Restate the records word for word, omitting nothing.

-------- GIVEN INFORMATION

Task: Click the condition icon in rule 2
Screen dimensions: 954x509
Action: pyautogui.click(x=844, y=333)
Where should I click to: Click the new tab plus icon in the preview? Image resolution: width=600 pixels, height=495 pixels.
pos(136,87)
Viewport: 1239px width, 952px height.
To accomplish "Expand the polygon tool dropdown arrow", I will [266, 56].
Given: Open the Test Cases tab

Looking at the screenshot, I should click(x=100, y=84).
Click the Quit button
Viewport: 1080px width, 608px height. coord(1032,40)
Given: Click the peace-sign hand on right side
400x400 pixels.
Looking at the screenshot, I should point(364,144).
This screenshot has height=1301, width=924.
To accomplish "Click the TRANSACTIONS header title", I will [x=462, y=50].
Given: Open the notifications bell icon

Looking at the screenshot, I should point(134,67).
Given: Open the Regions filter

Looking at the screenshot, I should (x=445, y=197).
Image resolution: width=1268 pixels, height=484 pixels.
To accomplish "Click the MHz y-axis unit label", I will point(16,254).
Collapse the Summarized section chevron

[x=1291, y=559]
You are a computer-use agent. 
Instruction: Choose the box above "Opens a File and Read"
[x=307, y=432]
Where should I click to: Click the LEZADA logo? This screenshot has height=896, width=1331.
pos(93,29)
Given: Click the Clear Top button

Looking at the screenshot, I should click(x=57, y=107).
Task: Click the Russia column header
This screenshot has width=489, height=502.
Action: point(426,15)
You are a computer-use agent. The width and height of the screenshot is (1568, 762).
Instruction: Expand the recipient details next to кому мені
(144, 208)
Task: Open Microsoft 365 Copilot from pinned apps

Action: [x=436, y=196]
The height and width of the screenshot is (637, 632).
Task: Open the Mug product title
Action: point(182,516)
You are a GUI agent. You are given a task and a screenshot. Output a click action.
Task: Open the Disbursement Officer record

----------------

» **ANSWER BOX**
Task: Click the condition icon in rule 2
Screen dimensions: 954x509
Action: pyautogui.click(x=844, y=333)
Where should I click to: Click the new tab plus icon in the preview? Image resolution: width=600 pixels, height=495 pixels.
pos(136,87)
Viewport: 1239px width, 952px height.
To accomplish "Expand the polygon tool dropdown arrow", I will [266, 56].
Given: Open the Test Cases tab

Looking at the screenshot, I should click(x=100, y=84).
Click the Quit button
Viewport: 1080px width, 608px height. coord(1032,40)
Given: Click the peace-sign hand on right side
400x400 pixels.
Looking at the screenshot, I should point(364,144).
This screenshot has height=1301, width=924.
To accomplish "Click the TRANSACTIONS header title", I will [x=462, y=50].
Given: Open the notifications bell icon

Looking at the screenshot, I should point(134,67).
Given: Open the Regions filter

Looking at the screenshot, I should (x=445, y=197).
Image resolution: width=1268 pixels, height=484 pixels.
To accomplish "Click the MHz y-axis unit label", I will point(16,254).
Collapse the Summarized section chevron

[x=1291, y=559]
You are a computer-use agent. 
Instruction: Choose the box above "Opens a File and Read"
[x=307, y=432]
Where should I click to: Click the LEZADA logo? This screenshot has height=896, width=1331.
pos(93,29)
Given: Click the Clear Top button

Looking at the screenshot, I should click(x=57, y=107).
Task: Click the Russia column header
This screenshot has width=489, height=502.
Action: point(426,15)
You are a computer-use agent. The width and height of the screenshot is (1568, 762).
Instruction: Expand the recipient details next to кому мені
(144, 208)
Task: Open Microsoft 365 Copilot from pinned apps

Action: [x=436, y=196]
The height and width of the screenshot is (637, 632).
Task: Open the Mug product title
Action: point(182,516)
You are a GUI agent. You are given a task and a screenshot. Output a click action.
Task: Open the Disbursement Officer record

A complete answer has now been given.